Why Is It Important?
Citizens are concerned about the quality of the air they breathe. Degraded air quality, high in pollutants, reduces quality of life and presents health and safety concerns. Poor air quality can reduce engagement in outdoor activities and long-term exposure may create health problems.
What Is Measured?
The Florida Department of Environmental Protection (FDEP) has two air quality monitoring sites in Polk County (both are in the Lakeland urban area). These stations sample the air for six major pollutants including carbon monoxide, lead, nitrogen dioxide, ozone, particulate matter, and sulfur dioxide.
How Is It Measured?
FDEP performs daily air quality sampling and analysis to calculate the daily air quality index score (AQI).
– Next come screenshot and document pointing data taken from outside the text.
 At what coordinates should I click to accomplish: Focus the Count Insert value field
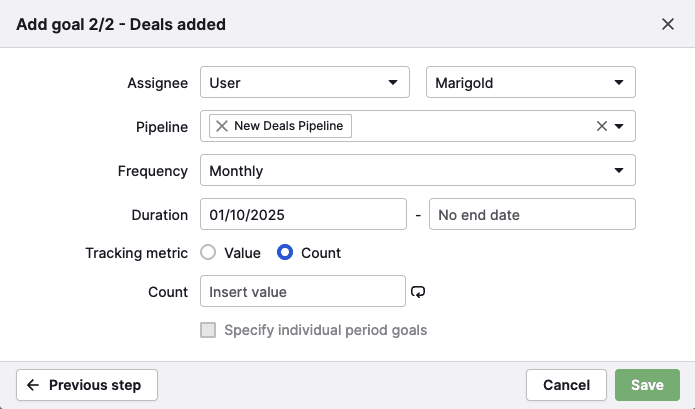click(303, 292)
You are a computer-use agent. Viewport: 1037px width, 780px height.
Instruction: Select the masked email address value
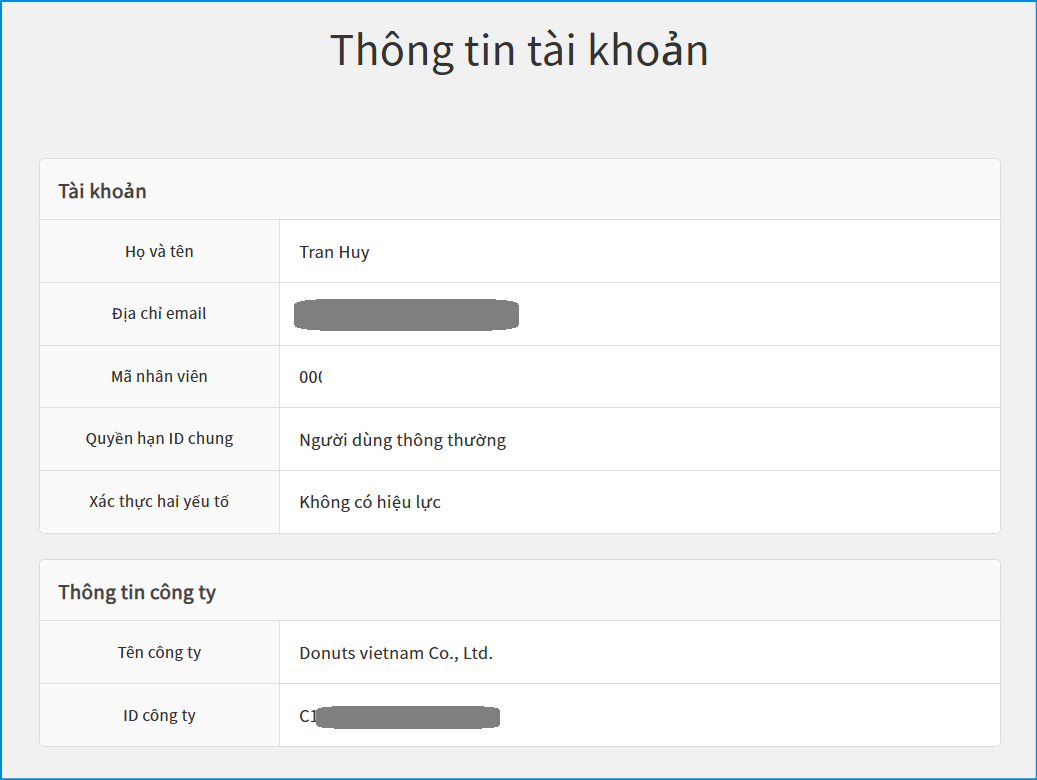coord(406,314)
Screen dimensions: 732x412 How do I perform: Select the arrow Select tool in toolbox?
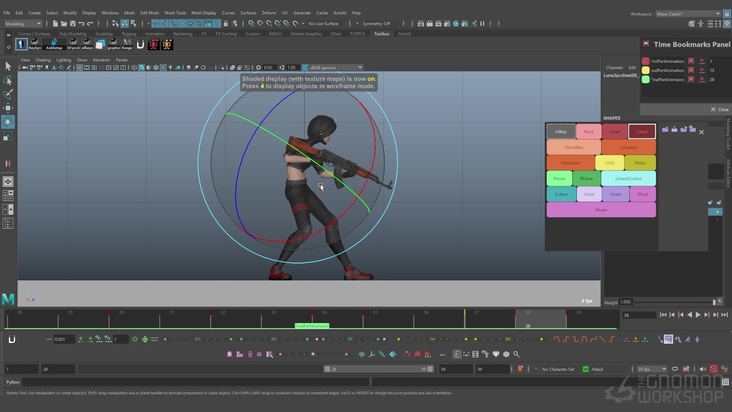8,65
The AQI is a single scale value that relates to pollutant levels and the associated health effects of the pollutant levels.
Polk County uses the AQI report to evaluate air quality by comparing the average number of good days and unhealthy days in the past five years to the same in the current year. An improvement in air quality is considered an increase in the number of days by 10 percent or more and is shown as green on the indicator. Declining air quality is considered a decrease in the number of days by 10 percent or more and is shown as red on the indicator. Maintaining air quality, shown as yellow, is indicated as a change in a day in the current year that is within +/- 10 percent of the five year average.
This measure is updated annually during the 1st quarter of the calendar year, as data is available.
How Is Polk Performing?
Air quality in Polk County declined 3 percent from the 5 year average of 303 to 295 good days in 2017. This decline is within +/-10% of the 5-year average and is indicated by yellow as maintaining air quality. Green would represent an improvement that exceeds 10 percent. Red would be a decline greater than 10 percent.